Use a Security Suite
A security suite that includes all the security protection is recommended rather than shopping for various components.
- Antivirus protection can no longer be considered a stand-alone issue.
- Verify the system requirements (optimally the recommended rather than minimum requirements) to ensure your computer can run the software, in particular, RAM (memory) and available disk space.
- Avoid creating your own suite: running multiple security programs can create a conflict that prevents detection rather than improving it.
Assessing Antivirus Solutions
Several websites and magazines evaluate antivirus and other security products. Be sure to include your specific needs into the evaluation process. Often one product will excel in one area but be weak elsewhere and these change as products evolve.
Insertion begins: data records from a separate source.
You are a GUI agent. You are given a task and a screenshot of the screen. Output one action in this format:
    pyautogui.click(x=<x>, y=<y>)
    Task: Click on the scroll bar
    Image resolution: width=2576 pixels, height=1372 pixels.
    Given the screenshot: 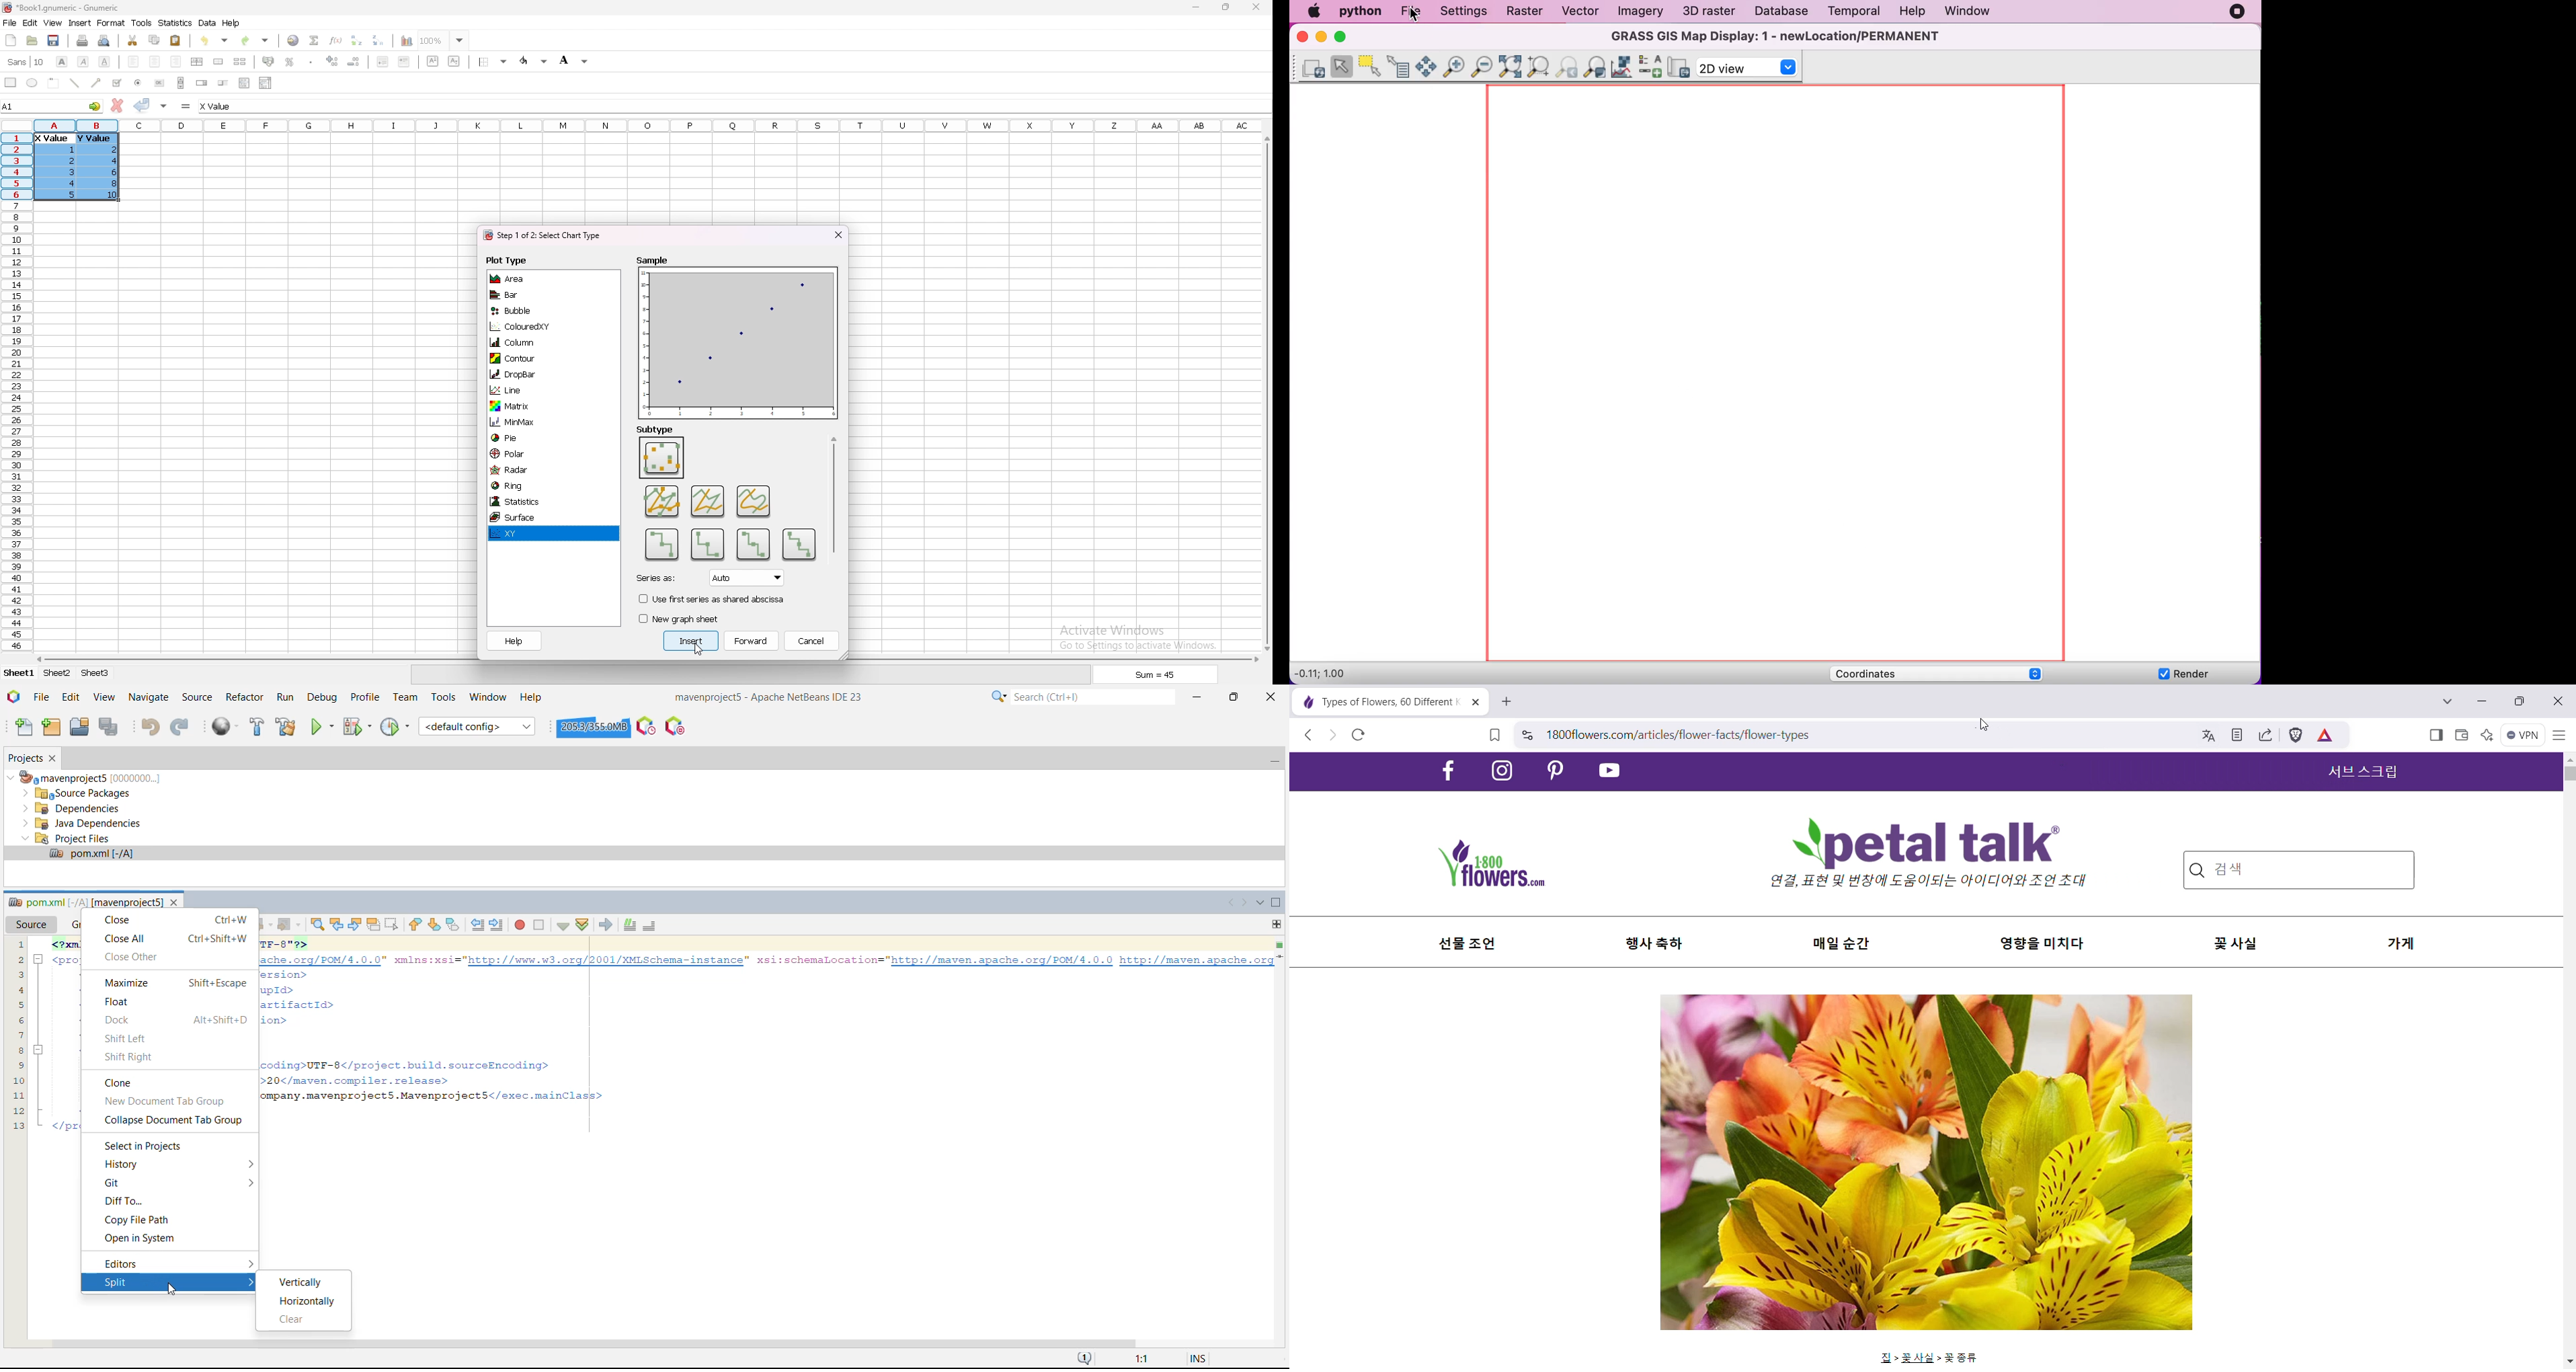 What is the action you would take?
    pyautogui.click(x=836, y=495)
- Check AV Comparatives Summary Reports for independent tests of various antivirus software.
- See how various vendors did each year on AV Comparatives False Alarm Tests.
- Compare various alternatives.
The number of false positives (safe files tagged as viruses) should be few or none. Most antivirus programs look for certain traits that are common to virus activity to detect unknown threats. Unfortunately, this can tag legitimate program files — obviously creating issues for the person depending upon the A/V program.
Automatic Scans and Updates
Ensure that your security software will update automatically and provide for a scheduled scan to detect issues missed while running a realtime scanner (the one that checks files as they are opened).
Many people simply don't add protection and fail to ensure it is updated frequently (it is like not having health insurance or ignoring expired health insurance).